De fait, les jeunes possèdent presque tous un ordinateur ou y ont un accès facile à la maison (99% des élèves de 15 ans en 2012), sans compter les téléphones portables, les tablettes.
Soucieuse de produire de plus en plus de consommateurs qui fourniront des débouchés aux sociétés d’informatique, l’Education nationale a lancé un énième plan numérique, faisant le pari de donner une tablette à 175 000 élèves et collégiens à la rentrée de septembre 2016. L’objectif annoncé est de permettre à tous les élèves d’accéder aux prétendus avantages pédagogiques des outils numériques.

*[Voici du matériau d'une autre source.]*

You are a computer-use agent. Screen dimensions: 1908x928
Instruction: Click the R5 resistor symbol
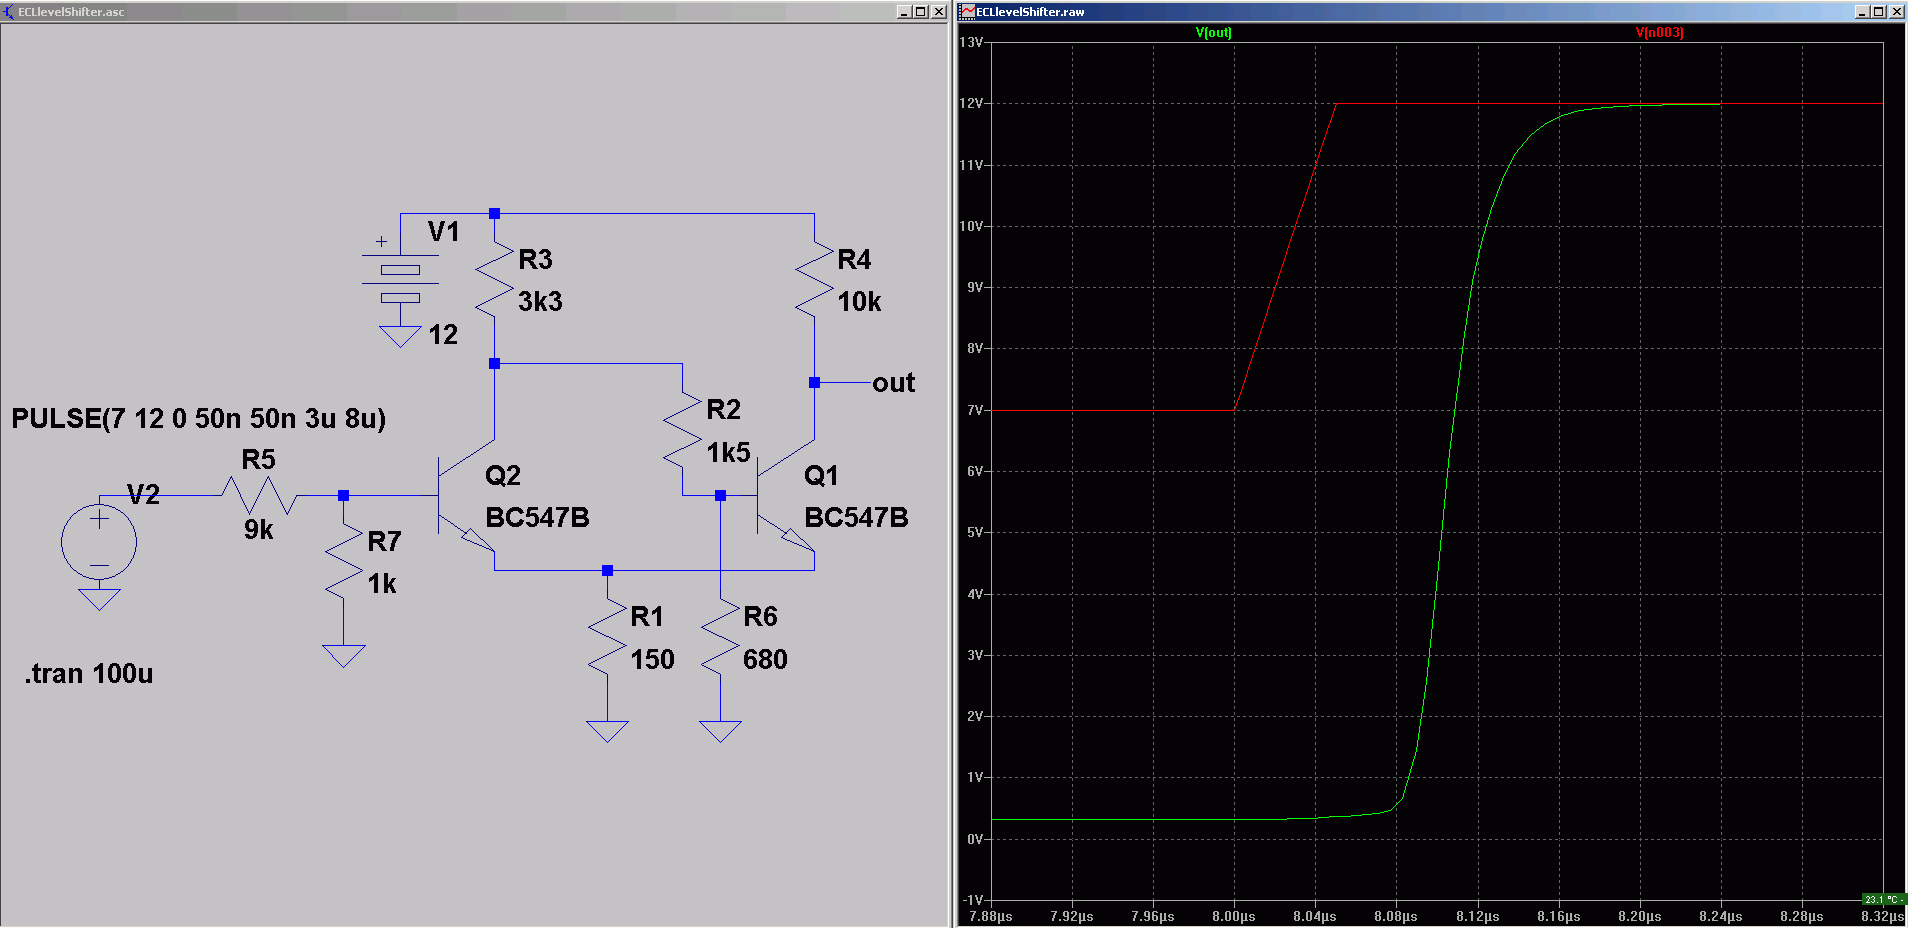point(259,495)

Mais de plus en plus de chercheurs tirent la sonnette d’alarme.La technologie induit une modification de notre cerveau qui sait s’adapter aux pratiques auxquelles on le soumet. L’usage régulier d’internet et de la communication numérique modifie le cerveau et dérègle bien des équilibres physiques et psychiques. Pour l’écriture, par exemple, les enfants écrivent finalement beaucoup, mais mal, avec les messageries électroniques. Les abréviations, les expressions codées du langage de messagerie constituent un ersatz de langue et appauvrissent la pensée. Les logiciels d’écriture réduisent la créativité de la production elle-même puisqu’ils forcent le cerveau à réagir aux suggestions proposées. On accepte ou l’on refuse le mot ou l’expression que la machine suggère. Cela fait appel à la partie du cerveau qui gère la réactivité et toutes stimulations de la sensibilité, et non à celle qui crée, qui synthétise, qui fait mémoriser à long terme. On ne réfléchit pas, on réagit. Au fond, la correction orthographique du logiciel suppose, pour être efficace, une connaissance préalable des règles orthographiques et grammaticales, d’autant plus que les correcteurs intégrés sont plus ou moins fiables. S’ils peuvent repérer un certain nombre de fautes, ils ne font pas pour autant assimiler les règles et leur application à leurs utilisateurs. Dans les programmes scolaires d’aide destinés à améliorer l’orthographe des élèves, les exercices proposés privilégient l’aspect ludique sur la réflexion et bloquent finalement les processus d’assimilation à long terme des savoirs, au profit d’un jeu aléatoire et binaire (vrai/faux).
Passer de plus en plus d’heures devant un écran n’est donc pas sans risque. Philippe Bihouix et Karine Mauvilly viennent de publier Le désastre de l’école numérique – Plaidoyer pour une école sans écrans(3). L’essai annonce la couleur dans son titre. Reprenant les clichés servis par les défenseurs de l’utilisation massive des outils numériques, les auteurs démontrent la réalité souvent opposée, d’après des études récentes, et relèvent la faiblesse des arguments qui sont avancés pour justifier la politique gouvernementale en la matière.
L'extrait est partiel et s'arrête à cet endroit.